今後の矯正歯科学の指南書! 矯正×インプラントの臨床を徹底解説! オルソインプラントセラピー

丹野 努・著 クインテッセンス出版 問合先 03-5842-2272(営業部) 定価 19,800円(本体18,000円+税10%)・300頁 評 者 綿引淳一 (東京都・東京日本橋AQUA歯科・矯正歯科包括CLINIC) 『オルソインプラントセラピー』の著者の丹野先生と評者との出会いは、10年以上前になる。彼は評者にとって、矯正治療の可能性に挑戦し切磋琢磨してきた友人である。そんな彼の努力を間近で見てきた者としては、本書の出版は本当に感慨深いものがある。本書は、インプラント治療にいかにして矯正治療を取り入れていけばいいのかを中心に詳細に書かれている。 第1章では、インプラント治療の基本が書かれている。とくに印象深いのは、アライナー矯正治療やGBRを例にした低侵襲治療に対する彼の考え方や、医療の本質は治療結果の向上であり簡素化ではないと記述しているところである。そして、術者本位のMI治療に警鐘を鳴らしており、評者も大いに共感できる。 第2章では、矯正治療における基本的な考え方が書かれている。ともすれば、矯正治療はセファロ分析の数字合わせに奔走し、何を目的に治療しているのかを見失ってしまいがちであるが、本章では矯正診断の真の意味をわかりやすく書かれている。 第3章では、修復・補綴治療における矯正治療の有効性が記載されている。現代の矯正治療においては、患者のもつ歯冠形態を生かした矯正治療によっていかにしてまとめるかということに注視しがちである。しかしながら、歯冠形態自体に問題のあるケースは想像以上に多い。

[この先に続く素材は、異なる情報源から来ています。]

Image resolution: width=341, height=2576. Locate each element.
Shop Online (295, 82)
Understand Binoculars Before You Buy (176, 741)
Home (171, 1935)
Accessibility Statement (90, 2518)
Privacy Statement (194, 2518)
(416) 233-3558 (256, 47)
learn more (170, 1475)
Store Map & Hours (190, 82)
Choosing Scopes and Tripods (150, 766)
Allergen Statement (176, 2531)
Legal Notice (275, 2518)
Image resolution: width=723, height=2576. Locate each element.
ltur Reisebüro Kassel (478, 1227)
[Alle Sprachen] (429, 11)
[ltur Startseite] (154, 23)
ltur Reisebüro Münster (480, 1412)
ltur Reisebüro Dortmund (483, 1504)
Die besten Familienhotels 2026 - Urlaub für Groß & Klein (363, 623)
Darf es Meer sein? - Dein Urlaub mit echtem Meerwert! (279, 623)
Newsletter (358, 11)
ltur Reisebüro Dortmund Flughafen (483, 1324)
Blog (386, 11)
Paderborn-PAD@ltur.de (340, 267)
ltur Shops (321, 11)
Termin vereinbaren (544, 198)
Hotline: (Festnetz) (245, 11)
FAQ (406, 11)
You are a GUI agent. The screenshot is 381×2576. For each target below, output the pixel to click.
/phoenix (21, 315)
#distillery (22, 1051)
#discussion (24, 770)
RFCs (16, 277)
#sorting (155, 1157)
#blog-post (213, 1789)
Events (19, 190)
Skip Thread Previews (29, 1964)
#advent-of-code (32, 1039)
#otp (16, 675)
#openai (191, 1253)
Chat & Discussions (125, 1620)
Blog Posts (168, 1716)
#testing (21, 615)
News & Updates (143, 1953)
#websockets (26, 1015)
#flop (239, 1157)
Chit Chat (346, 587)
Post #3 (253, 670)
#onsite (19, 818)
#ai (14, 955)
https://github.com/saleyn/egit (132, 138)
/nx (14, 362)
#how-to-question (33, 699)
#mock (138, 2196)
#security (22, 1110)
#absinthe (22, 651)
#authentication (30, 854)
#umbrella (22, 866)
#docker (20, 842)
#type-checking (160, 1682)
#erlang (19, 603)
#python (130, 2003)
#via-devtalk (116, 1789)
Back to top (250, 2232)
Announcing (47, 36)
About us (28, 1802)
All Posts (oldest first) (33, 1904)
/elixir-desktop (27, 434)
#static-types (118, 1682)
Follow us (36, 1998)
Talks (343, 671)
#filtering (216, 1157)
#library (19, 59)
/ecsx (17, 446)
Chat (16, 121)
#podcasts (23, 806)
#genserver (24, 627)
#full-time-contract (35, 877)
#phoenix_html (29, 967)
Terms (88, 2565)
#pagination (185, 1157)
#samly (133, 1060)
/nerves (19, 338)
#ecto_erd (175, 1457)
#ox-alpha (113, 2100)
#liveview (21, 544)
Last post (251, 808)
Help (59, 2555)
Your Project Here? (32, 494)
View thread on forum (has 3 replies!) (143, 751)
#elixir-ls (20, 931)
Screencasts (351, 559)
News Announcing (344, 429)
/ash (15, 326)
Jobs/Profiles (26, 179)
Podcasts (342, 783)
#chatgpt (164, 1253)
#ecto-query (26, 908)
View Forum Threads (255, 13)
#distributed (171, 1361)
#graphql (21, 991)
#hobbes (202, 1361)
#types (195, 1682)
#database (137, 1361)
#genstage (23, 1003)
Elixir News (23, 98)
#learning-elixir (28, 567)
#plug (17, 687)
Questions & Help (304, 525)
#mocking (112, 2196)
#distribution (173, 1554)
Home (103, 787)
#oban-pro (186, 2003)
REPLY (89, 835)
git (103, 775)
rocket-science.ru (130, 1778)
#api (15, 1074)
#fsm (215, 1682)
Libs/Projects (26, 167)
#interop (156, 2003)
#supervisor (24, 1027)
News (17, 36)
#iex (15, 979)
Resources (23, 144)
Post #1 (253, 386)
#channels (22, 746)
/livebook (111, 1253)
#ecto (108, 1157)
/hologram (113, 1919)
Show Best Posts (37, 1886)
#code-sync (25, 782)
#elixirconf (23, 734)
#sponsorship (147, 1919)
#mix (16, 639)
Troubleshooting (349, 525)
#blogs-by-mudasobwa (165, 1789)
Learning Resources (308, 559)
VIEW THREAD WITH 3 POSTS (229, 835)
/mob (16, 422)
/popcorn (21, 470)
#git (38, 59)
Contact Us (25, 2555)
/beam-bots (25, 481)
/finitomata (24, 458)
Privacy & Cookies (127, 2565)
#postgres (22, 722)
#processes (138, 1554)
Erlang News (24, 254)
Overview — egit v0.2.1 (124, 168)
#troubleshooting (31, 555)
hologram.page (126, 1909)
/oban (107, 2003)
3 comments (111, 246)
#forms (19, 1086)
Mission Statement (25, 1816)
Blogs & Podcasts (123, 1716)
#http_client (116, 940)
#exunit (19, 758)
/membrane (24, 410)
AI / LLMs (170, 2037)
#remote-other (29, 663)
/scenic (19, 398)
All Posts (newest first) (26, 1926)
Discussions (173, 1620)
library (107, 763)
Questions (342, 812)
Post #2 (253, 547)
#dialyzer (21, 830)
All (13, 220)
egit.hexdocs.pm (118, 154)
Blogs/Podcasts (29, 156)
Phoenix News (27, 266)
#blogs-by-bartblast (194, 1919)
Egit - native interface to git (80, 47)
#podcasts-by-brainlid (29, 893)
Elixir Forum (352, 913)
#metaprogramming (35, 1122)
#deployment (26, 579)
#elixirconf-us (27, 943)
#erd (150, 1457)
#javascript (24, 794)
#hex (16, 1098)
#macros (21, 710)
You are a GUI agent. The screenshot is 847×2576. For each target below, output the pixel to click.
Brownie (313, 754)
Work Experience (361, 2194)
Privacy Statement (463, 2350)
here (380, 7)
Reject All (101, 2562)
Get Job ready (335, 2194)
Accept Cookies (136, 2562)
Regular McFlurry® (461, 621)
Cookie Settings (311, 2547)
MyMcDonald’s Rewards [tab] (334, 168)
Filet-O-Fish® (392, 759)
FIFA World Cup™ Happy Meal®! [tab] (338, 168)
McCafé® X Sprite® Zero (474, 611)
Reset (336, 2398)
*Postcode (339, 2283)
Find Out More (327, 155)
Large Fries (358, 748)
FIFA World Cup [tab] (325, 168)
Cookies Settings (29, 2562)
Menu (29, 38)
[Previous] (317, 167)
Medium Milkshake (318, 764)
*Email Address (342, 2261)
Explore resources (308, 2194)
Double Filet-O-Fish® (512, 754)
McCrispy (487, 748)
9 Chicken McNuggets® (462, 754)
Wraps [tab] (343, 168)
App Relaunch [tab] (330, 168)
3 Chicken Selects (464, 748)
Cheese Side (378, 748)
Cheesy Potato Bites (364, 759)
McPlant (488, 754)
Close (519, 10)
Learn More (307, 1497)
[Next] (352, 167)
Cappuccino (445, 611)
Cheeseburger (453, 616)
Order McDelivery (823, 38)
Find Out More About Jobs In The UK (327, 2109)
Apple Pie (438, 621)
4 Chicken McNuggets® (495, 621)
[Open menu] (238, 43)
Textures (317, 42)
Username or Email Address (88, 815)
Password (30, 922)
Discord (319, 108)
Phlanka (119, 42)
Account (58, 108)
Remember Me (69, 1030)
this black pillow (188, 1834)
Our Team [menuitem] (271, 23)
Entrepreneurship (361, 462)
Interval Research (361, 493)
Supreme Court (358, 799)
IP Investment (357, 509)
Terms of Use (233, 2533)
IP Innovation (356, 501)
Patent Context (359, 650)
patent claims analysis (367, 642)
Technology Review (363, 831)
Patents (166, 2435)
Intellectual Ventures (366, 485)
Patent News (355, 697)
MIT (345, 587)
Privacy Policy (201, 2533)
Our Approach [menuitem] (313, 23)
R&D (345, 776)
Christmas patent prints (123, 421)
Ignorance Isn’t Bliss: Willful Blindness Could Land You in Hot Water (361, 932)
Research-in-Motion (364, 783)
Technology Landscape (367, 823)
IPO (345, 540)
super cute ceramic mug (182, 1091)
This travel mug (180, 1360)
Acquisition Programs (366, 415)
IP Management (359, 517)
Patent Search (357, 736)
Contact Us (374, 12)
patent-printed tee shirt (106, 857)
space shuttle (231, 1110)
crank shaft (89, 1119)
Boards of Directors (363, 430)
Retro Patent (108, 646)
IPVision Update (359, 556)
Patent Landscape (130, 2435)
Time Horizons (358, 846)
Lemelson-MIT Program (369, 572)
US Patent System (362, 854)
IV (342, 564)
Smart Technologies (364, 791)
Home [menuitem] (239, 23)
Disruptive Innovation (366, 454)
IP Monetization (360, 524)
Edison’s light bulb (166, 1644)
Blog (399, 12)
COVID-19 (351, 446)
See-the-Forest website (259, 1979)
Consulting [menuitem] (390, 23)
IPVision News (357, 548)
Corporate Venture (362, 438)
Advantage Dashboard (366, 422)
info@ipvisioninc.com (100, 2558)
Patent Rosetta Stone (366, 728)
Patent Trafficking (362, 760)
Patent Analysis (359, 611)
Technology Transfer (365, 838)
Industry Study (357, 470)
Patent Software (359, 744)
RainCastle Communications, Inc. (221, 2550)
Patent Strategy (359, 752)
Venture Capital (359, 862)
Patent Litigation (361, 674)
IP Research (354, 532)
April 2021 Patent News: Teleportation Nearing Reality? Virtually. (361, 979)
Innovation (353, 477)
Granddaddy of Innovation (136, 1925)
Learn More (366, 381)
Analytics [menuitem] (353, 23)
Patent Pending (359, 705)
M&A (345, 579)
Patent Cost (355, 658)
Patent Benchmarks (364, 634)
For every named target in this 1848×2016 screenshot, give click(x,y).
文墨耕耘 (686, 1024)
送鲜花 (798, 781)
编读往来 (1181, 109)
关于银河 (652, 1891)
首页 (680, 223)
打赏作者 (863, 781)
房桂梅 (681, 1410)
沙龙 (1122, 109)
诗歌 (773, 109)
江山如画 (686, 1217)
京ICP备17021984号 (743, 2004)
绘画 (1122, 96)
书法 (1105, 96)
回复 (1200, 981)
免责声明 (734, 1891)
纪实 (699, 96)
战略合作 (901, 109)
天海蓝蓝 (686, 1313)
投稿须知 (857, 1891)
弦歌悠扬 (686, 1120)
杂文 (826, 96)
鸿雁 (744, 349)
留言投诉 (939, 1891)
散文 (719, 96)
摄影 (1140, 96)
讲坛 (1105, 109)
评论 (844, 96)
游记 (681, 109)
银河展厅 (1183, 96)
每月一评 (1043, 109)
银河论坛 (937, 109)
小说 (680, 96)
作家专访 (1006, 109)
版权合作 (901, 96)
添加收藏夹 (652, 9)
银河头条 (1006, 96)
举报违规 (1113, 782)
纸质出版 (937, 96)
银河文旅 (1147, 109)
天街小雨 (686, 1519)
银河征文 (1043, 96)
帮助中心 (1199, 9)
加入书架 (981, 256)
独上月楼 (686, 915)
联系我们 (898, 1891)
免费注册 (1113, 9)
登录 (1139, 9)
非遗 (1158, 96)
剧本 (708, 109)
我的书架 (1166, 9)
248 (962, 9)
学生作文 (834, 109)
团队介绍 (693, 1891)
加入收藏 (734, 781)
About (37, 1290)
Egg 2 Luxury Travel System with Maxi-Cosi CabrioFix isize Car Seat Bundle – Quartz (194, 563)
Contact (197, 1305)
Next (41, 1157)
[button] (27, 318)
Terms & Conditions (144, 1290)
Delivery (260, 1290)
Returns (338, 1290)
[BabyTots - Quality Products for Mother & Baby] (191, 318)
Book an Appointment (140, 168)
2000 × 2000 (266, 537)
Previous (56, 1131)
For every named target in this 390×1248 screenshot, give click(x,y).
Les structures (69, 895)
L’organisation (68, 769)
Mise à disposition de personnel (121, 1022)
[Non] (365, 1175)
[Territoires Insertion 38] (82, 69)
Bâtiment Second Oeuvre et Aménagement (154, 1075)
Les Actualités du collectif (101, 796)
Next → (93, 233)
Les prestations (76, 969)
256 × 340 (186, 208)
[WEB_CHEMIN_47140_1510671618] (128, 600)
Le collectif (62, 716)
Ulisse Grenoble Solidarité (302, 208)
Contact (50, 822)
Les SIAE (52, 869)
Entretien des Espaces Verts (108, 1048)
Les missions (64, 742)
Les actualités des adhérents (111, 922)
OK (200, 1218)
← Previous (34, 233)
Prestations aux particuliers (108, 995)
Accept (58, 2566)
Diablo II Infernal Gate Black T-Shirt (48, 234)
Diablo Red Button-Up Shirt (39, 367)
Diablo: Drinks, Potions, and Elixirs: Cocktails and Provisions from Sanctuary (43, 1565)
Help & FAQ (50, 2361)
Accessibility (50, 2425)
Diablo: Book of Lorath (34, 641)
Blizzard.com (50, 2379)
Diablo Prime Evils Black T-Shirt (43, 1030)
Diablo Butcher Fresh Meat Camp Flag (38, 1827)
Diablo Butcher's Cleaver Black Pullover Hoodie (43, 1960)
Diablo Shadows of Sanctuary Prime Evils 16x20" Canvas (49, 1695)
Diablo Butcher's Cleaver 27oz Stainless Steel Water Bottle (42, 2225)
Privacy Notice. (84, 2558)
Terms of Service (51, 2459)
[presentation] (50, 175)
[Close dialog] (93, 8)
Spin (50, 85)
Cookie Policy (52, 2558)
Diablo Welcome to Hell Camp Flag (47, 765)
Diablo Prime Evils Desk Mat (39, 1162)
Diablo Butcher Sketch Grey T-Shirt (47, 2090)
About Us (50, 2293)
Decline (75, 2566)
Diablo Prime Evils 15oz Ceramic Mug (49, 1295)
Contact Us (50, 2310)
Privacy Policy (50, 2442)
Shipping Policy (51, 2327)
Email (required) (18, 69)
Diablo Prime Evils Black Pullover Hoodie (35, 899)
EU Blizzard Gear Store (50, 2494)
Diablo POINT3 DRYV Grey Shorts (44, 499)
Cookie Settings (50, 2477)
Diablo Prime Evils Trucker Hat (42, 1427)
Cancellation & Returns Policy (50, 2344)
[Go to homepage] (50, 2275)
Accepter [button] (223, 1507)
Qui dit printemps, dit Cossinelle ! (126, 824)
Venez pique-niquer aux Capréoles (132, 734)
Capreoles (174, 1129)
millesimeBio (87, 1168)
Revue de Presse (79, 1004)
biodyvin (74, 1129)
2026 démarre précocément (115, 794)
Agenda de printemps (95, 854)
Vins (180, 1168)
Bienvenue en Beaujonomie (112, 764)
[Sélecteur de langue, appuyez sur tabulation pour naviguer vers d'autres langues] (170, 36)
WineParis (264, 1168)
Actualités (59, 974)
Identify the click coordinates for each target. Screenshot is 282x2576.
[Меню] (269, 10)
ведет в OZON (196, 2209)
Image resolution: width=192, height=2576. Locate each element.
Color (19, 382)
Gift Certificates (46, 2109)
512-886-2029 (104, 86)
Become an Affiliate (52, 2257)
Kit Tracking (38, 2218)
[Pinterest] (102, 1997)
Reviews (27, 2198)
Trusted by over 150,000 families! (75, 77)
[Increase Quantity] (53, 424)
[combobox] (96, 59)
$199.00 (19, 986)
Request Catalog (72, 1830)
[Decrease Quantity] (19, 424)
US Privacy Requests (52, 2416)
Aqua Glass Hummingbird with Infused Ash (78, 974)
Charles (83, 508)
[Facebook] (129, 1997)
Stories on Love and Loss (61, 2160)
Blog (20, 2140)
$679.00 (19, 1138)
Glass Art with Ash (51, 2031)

矯正治療の本来の目的の一つがQOLの向上つまり不正咬合を改善し、審美性を向上することにあるのであれば、彼が本章で示した治療オプションに関して、矯正専門医にもぜひ読んでもらいたい。 第4章は歯周治療と矯正治療について述べている。不正咬合は歯周病のリスクファクターの一つであり、同様に矯正治療自体もまたリスクになりうる。本章では、歯周再生療法においてもトップレベルの臨床医である著者が高度なテクニックを余すことなく示している。 第5、6章は、インプラント治療と矯正治療についてである。本章は著者がもっとも力を入れて取り組んでいた内容であり、第6章の矯正的組織造成法は、多くの読者にとっても必見の内容である。 矯正治療は専門医を中心に提供してきたワイヤー矯正の時代から、GPも巻き込んだアライナー矯正の時代へと変化してきた。また、対象は小児から中高年まで広がっており、矯正単独の治療では十分に対応できなくなってきている。そんな現代においては、包括的歯科治療の中に矯正治療を取り組むことの重要性が高まっている。 今後の歯科治療は、予防、矯正、審美といわれて久しい。本分野は、今後の歯科の可能性を切り開く分野であり、矯正歯科学の進むべき道で王道であると考えられる。本書の出版は、新しい矯正時代の幕開けであり、GPはもちろん、すべての矯正専門医にとって必読書であると強く推薦したい。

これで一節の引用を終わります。